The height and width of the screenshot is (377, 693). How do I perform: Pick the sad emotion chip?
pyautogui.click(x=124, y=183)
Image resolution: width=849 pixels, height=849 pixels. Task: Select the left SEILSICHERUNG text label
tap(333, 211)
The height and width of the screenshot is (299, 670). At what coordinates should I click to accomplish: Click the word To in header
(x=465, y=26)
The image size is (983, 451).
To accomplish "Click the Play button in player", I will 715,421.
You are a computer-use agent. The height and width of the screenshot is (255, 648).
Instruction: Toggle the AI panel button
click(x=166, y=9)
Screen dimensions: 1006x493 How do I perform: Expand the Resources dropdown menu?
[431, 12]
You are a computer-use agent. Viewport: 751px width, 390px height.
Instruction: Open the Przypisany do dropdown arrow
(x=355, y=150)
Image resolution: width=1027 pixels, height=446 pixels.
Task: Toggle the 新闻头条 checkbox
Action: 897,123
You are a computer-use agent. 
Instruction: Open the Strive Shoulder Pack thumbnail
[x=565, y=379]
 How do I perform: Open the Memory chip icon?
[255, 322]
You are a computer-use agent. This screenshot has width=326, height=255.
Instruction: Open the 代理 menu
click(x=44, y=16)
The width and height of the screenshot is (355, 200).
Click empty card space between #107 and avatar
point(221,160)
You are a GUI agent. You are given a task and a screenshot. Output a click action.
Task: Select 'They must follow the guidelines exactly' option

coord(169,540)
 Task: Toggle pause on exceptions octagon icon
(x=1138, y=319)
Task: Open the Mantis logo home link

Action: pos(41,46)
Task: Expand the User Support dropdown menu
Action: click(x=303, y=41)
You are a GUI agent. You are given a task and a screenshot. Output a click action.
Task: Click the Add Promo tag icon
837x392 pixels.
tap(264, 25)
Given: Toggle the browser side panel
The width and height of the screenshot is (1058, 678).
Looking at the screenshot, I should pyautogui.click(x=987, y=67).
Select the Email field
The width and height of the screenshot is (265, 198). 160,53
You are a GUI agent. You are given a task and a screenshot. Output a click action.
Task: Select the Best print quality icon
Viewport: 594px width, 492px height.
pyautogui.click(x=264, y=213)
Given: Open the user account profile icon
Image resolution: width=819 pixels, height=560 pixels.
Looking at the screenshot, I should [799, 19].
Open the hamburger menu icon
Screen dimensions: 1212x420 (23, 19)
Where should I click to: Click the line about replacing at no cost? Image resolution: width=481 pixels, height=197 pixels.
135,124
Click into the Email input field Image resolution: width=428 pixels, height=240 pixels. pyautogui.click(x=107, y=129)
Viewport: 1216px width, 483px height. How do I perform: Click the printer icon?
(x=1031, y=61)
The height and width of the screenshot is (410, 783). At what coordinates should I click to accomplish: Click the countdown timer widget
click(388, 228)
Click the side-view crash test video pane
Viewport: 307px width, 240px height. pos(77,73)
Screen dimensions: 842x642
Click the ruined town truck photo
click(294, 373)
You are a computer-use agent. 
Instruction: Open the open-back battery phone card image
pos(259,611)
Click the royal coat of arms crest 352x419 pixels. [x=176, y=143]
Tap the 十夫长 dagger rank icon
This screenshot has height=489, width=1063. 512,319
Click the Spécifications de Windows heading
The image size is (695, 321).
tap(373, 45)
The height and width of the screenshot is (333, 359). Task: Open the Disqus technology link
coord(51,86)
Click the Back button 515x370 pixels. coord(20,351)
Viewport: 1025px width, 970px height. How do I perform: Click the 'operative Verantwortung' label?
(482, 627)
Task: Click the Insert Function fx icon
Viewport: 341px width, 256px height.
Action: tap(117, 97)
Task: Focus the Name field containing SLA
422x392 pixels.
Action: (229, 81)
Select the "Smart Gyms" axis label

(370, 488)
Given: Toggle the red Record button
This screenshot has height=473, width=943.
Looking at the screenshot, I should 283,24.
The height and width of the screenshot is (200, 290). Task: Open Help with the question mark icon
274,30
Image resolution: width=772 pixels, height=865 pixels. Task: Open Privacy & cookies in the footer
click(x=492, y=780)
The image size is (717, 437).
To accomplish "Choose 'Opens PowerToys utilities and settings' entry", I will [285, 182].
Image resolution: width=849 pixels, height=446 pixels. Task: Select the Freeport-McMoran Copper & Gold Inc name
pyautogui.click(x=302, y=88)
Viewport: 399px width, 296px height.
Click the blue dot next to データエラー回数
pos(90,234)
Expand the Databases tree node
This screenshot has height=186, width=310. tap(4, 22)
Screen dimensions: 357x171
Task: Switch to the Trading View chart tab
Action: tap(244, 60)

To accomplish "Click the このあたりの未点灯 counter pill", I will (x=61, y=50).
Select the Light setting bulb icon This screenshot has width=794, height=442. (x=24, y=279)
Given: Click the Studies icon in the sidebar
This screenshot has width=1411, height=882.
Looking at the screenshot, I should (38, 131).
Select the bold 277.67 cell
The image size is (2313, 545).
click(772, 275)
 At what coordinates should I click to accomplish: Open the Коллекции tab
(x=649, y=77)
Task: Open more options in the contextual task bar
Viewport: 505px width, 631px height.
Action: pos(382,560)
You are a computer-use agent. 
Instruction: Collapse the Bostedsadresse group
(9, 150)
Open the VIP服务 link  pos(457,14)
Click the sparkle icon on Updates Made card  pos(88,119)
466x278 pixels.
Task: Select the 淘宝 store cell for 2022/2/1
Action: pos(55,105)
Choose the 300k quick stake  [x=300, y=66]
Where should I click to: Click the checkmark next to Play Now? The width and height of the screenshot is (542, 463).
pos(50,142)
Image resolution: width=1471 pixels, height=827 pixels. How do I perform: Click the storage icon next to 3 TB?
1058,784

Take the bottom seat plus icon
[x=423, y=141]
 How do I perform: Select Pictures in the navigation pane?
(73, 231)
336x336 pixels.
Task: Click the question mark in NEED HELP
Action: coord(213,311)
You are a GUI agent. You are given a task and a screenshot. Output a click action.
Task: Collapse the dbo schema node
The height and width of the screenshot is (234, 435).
__________________________________________________
Reproduce only the lines from the top of the material through the one bearing "You are a computer-use agent. The", each exactly as it stands.

* _Problem solution_
The height and width of the screenshot is (377, 693). How do I perform: Pick the sad emotion chip?
pyautogui.click(x=124, y=183)
Image resolution: width=849 pixels, height=849 pixels. Task: Select the left SEILSICHERUNG text label
tap(333, 211)
The height and width of the screenshot is (299, 670). At what coordinates should I click to accomplish: Click the word To in header
(x=465, y=26)
The image size is (983, 451).
To accomplish "Click the Play button in player", I will 715,421.
You are a computer-use agent. The height and width of the screenshot is (255, 648).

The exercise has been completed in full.